Post-quantum cryptography is gaining attention as blockchain networks prepare for long-term security risks. BNB Chain recently published a technical report outlining a migration path for the BNB Smart Chain (BSC).
The report covers quantum-resistant transaction signatures, consensus vote upgrades, and key performance trade-offs.
Researchers found that data size growth, not consensus changes, remains the central challenge for any future production deployment.
BNB Chain’s report focuses on two critical layers of BSC’s cryptographic architecture. Transaction signatures currently rely on ECDSA (secp256k1), which is vulnerable to Shor’s algorithm on quantum computers. The proposed migration replaces this with ML-DSA-44, standardized under NIST FIPS 204 in August 2024.

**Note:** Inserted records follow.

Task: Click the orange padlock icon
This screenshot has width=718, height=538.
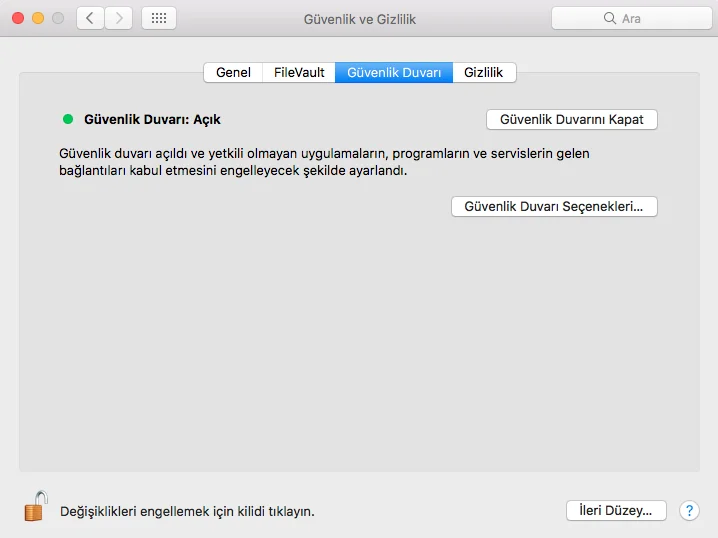Action: click(35, 507)
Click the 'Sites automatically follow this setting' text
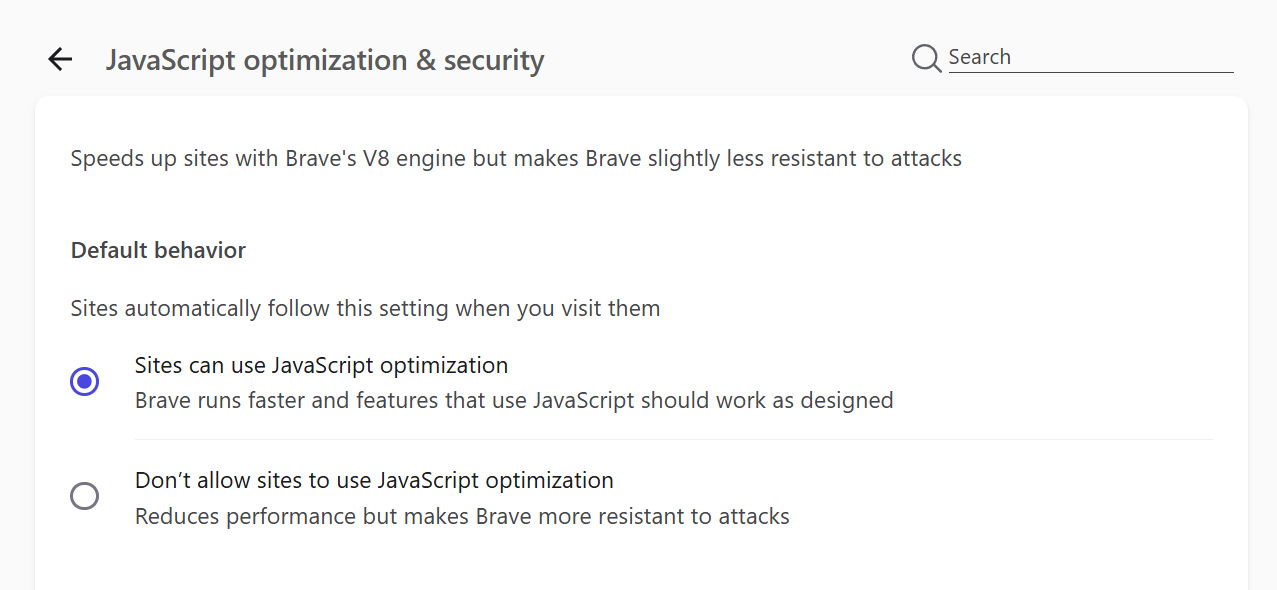The height and width of the screenshot is (590, 1277). pos(365,308)
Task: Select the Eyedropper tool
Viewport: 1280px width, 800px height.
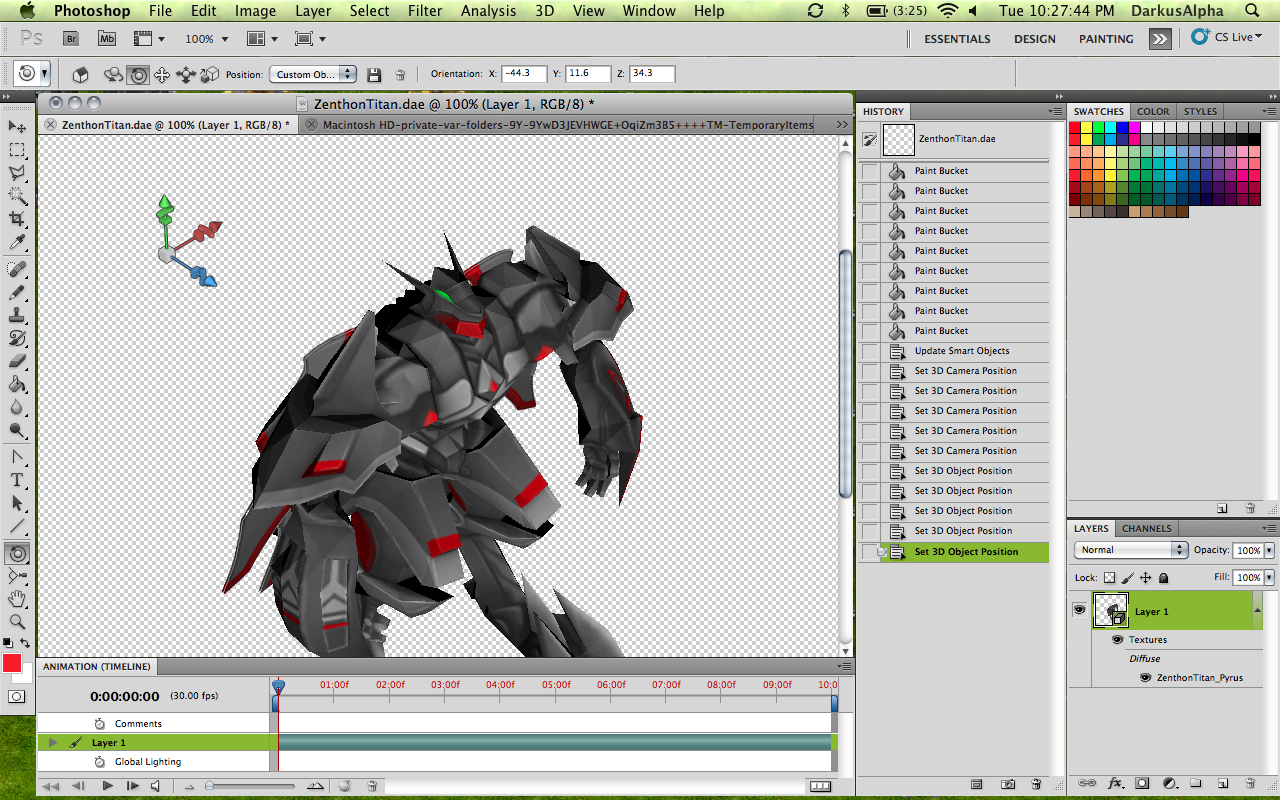Action: click(17, 243)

ML-DSA-44 belongs to the lattice-based signature family, built on the Module Learning With Errors problem. It offers NIST Level 2 security, roughly equivalent to AES-128. Researchers chose it over higher variants because signature size directly drives onchain costs.

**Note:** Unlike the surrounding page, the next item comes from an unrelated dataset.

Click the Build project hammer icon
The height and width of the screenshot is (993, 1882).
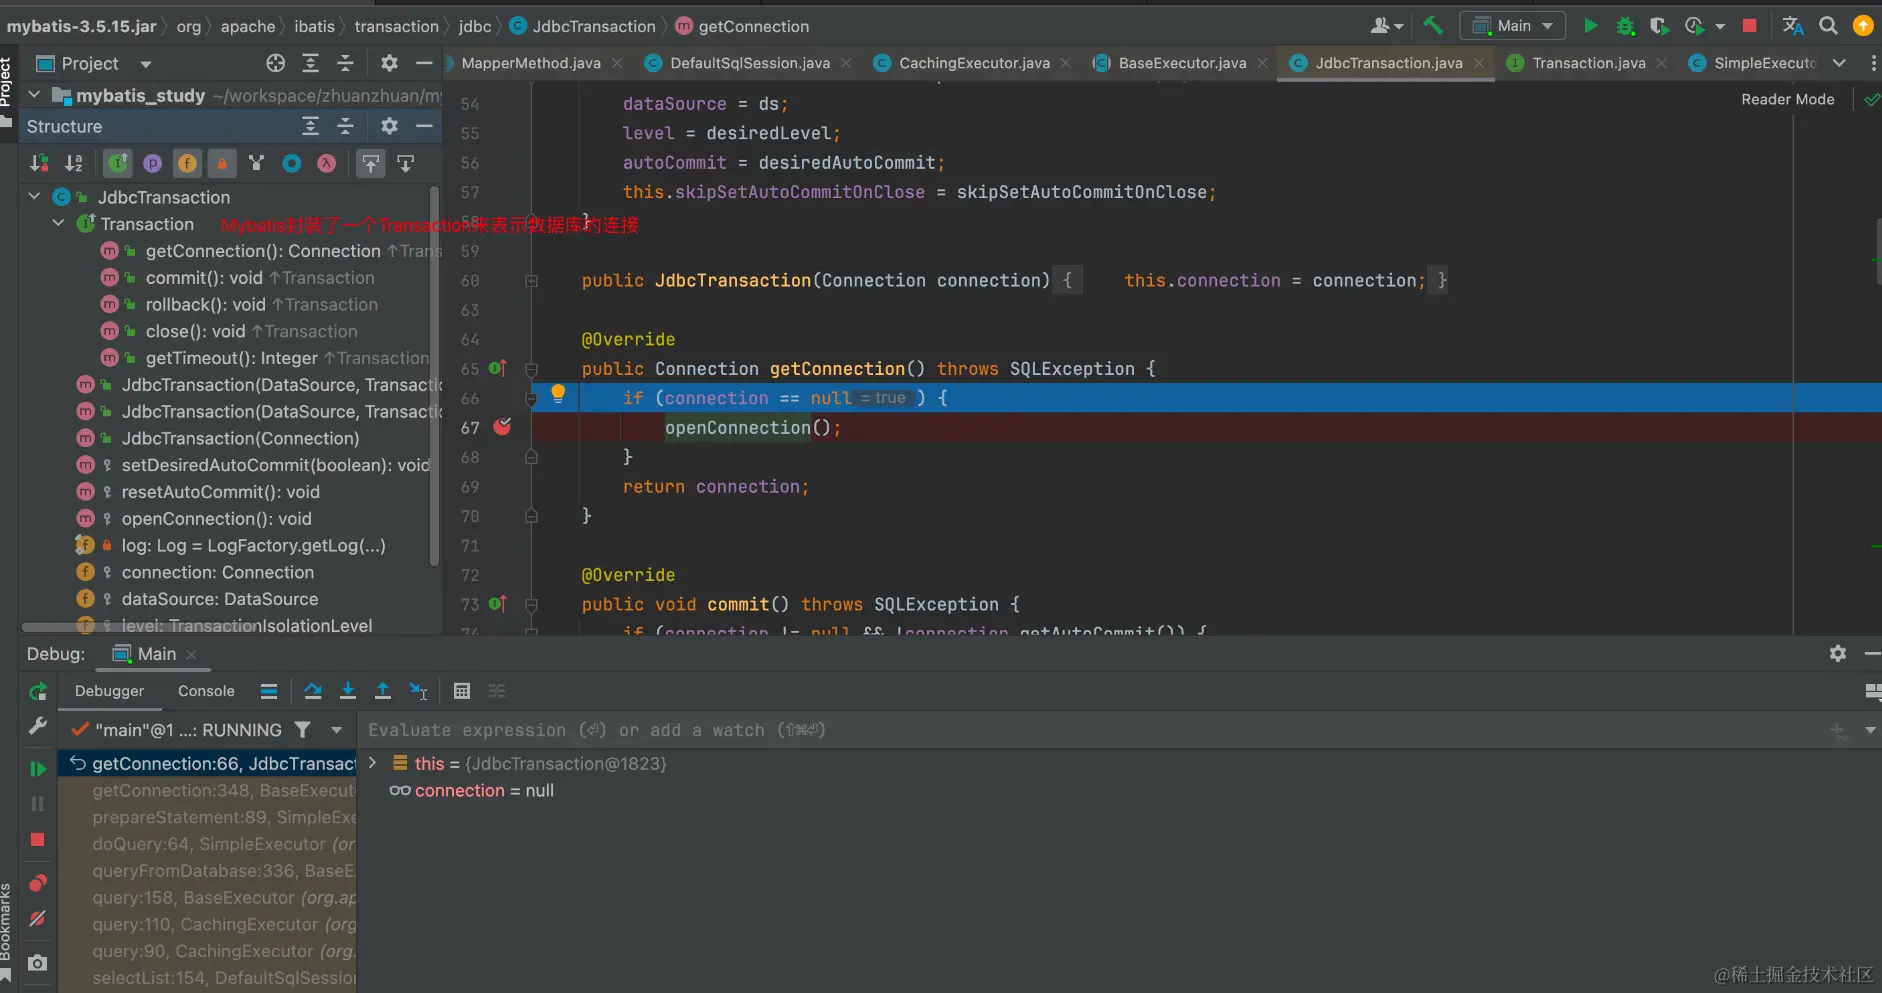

The consensus layer currently uses BLS12-381 signature aggregation. The report proposes replacing this with pqSTARK aggregation.
Six validator signatures totaling 14.5 KB compress into a single ~340-byte proof, achieving roughly a 43:1 compression ratio.

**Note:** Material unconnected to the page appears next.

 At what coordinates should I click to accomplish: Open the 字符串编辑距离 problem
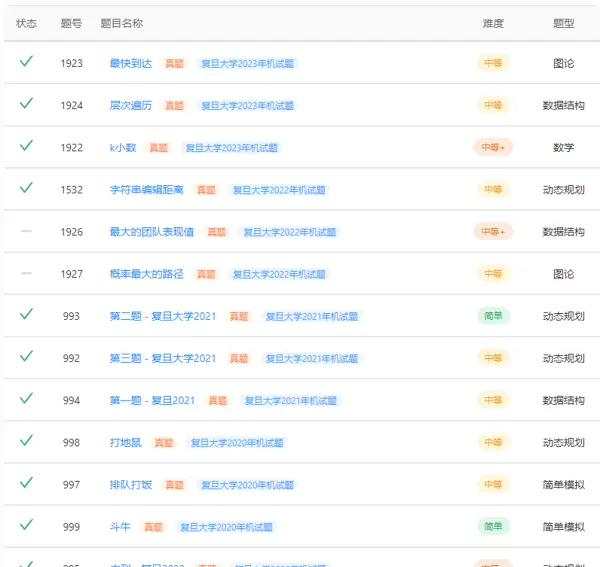(x=147, y=189)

BNB Chain noted on X: “The biggest challenge wasn’t consensus. It was the increase in transaction and block sizes once quantum-resistant signatures were introduced.”
Test results show a clear performance cost from the larger signature sizes. Native transfer throughput dropped by about 40%, and gas throughput fell by roughly 50% under cross-region conditions. Block size grew from approximately 130 KB to around 2 MB at 2,000 TPS.
The block byte budget became the binding constraint before gas limits were reached. This is because ML-DSA-44 signatures measure 2,420 bytes, compared to just 65 bytes for the current ECDSA signatures. Public keys also grew from 64 bytes to 1,312 bytes per transaction.
Mixed workloads showed smaller drops, around 35% for TPS and 22% for gas throughput. Contract transactions carry higher gas-per-byte, which reduces the relative weight of larger signatures in those cases.
Median finality remained stable at two slots across all test scenarios. The P99 finality latency rose to 11 slots under cross-region PQ conditions, driven entirely by block propagation delays over wider network links, not by any issue within the consensus protocol itself.
Address formats remain unchanged at 20 bytes, derived from the ML-DSA-44 public key through keccak-256. No updates are needed to existing wallets, SDKs, or RPCs. P2P handshakes and KZG commitments remain out of scope for this phase of research.